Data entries

§ §

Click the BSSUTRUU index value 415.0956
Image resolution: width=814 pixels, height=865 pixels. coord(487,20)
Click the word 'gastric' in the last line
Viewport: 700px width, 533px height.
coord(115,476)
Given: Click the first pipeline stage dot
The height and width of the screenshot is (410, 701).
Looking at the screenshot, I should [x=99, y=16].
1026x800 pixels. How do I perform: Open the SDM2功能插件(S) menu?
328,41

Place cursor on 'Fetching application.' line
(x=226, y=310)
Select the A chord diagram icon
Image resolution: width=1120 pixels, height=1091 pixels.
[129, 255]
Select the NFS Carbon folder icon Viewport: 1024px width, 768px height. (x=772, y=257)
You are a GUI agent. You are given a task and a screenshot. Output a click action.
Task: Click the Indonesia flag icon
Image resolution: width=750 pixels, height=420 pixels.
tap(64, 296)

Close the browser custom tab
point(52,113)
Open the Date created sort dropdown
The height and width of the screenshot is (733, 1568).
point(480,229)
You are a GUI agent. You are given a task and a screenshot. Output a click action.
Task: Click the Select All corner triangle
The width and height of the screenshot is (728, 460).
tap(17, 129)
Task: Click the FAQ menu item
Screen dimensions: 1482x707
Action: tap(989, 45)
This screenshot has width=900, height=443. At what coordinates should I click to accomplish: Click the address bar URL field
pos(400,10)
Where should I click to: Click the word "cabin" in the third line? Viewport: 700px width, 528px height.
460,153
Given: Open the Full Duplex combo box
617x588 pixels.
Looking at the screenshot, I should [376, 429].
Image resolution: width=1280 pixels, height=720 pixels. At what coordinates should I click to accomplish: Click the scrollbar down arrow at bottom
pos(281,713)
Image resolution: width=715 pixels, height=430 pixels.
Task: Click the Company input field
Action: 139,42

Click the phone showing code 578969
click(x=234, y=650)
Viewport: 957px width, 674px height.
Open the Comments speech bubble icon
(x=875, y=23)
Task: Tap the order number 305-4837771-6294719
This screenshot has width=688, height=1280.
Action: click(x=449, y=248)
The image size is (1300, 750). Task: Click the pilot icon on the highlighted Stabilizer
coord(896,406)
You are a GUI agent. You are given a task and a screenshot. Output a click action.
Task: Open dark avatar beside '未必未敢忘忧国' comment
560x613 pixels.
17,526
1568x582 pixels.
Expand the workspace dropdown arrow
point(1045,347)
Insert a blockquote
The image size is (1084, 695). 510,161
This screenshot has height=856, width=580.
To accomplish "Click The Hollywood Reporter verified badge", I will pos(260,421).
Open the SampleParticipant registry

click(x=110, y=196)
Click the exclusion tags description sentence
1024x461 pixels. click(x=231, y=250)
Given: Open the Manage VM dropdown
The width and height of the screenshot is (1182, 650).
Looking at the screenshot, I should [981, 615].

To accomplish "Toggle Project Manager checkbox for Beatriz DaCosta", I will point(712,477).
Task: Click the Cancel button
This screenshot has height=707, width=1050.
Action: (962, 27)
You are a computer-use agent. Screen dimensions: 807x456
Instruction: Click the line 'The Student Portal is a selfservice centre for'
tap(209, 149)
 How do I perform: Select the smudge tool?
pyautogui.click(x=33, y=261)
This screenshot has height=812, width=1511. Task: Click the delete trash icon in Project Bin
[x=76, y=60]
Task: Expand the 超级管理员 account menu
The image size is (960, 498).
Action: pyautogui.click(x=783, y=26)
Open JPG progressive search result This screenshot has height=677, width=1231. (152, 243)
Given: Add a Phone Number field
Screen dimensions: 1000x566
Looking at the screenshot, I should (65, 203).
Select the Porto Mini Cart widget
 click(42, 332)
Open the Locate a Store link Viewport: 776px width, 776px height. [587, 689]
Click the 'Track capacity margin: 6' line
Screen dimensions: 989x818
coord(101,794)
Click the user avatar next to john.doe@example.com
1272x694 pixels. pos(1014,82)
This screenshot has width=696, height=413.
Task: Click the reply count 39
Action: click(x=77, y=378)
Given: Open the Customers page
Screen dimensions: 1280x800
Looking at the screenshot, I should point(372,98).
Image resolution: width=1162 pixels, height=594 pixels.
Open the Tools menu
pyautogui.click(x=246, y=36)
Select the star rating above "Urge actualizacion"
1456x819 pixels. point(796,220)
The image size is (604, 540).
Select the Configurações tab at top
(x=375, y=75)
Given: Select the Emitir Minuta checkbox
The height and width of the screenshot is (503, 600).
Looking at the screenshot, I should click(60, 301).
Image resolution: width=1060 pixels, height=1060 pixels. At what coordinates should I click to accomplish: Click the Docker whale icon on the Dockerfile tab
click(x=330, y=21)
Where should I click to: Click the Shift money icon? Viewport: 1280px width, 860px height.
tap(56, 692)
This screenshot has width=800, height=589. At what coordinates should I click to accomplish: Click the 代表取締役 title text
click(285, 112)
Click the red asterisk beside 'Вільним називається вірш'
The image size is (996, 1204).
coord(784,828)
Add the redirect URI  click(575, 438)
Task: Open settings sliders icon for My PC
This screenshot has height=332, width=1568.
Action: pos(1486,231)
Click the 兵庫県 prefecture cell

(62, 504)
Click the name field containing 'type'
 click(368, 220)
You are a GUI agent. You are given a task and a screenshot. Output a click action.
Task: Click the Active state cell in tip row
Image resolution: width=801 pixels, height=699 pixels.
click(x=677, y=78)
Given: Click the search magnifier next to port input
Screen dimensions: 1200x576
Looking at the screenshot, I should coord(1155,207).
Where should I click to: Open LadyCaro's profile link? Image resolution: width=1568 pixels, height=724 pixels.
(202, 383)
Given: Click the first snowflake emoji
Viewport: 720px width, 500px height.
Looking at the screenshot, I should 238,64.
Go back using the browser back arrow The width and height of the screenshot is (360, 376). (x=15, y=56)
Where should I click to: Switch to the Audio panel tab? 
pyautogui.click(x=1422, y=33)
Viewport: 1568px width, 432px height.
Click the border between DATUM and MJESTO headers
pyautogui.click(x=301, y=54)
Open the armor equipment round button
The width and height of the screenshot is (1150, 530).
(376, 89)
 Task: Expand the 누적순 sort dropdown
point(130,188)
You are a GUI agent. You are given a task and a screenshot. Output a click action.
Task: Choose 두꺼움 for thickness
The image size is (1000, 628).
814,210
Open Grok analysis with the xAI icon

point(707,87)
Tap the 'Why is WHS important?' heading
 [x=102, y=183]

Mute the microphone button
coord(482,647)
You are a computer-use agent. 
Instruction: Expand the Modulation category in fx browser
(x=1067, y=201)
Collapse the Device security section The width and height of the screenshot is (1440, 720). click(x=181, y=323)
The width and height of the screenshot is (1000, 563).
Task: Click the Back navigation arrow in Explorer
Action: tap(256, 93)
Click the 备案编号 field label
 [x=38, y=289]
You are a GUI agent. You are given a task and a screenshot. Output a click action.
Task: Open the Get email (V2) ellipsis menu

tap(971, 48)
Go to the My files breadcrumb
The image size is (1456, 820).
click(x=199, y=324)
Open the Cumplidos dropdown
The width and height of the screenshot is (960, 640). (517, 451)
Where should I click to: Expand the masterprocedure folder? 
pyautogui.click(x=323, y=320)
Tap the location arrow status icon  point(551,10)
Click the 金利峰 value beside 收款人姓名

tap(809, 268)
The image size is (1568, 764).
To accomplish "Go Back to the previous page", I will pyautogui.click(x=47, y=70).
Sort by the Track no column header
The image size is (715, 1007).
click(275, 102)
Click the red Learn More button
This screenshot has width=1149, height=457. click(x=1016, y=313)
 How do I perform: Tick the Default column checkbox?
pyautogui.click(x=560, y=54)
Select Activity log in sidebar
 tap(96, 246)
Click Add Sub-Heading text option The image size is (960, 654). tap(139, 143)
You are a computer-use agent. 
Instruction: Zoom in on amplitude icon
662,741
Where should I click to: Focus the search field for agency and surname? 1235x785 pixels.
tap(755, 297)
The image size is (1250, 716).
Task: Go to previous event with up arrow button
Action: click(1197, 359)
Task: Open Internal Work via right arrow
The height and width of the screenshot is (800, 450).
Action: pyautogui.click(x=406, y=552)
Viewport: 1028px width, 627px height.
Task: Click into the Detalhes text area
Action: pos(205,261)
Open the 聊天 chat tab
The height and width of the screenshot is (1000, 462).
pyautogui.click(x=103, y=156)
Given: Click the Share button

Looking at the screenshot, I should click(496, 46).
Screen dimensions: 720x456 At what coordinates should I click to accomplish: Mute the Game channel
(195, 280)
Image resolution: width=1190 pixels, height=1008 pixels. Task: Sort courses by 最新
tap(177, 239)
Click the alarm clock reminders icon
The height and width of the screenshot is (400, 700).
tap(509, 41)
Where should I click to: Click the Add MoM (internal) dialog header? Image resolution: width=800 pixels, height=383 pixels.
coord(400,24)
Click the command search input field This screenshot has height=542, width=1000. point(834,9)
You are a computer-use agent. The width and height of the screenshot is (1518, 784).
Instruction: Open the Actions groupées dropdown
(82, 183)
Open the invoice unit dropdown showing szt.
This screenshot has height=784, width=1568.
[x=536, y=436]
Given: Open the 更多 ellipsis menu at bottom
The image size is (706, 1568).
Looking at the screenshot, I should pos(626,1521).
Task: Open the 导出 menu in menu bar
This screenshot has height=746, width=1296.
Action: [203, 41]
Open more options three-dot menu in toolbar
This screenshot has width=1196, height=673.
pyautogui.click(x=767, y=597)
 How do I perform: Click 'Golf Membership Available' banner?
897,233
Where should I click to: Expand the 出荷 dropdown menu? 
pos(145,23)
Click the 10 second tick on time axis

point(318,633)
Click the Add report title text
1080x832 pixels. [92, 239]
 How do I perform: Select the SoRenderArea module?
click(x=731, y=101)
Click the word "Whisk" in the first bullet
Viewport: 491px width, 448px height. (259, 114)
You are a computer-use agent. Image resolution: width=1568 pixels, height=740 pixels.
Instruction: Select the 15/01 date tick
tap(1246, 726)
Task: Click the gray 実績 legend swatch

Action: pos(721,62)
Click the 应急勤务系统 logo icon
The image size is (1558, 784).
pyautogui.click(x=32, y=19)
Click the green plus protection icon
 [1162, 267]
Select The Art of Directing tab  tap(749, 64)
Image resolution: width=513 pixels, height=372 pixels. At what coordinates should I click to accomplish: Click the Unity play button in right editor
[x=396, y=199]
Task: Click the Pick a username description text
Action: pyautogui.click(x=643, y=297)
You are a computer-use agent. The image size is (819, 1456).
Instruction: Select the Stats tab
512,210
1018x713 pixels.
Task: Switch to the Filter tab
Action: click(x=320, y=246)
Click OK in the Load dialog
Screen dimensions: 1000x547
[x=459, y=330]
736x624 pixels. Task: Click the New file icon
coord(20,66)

§ §

Problem description
Please return every line from the first one in the records above down to the line containing "Select the NFS", including both, exactly as written and nothing more.

Solution to this task
Click the BSSUTRUU index value 415.0956
Image resolution: width=814 pixels, height=865 pixels. coord(487,20)
Click the word 'gastric' in the last line
Viewport: 700px width, 533px height.
coord(115,476)
Given: Click the first pipeline stage dot
The height and width of the screenshot is (410, 701).
Looking at the screenshot, I should [x=99, y=16].
1026x800 pixels. How do I perform: Open the SDM2功能插件(S) menu?
328,41

Place cursor on 'Fetching application.' line
(x=226, y=310)
Select the A chord diagram icon
Image resolution: width=1120 pixels, height=1091 pixels.
[129, 255]
Select the NFS Carbon folder icon Viewport: 1024px width, 768px height. (x=772, y=257)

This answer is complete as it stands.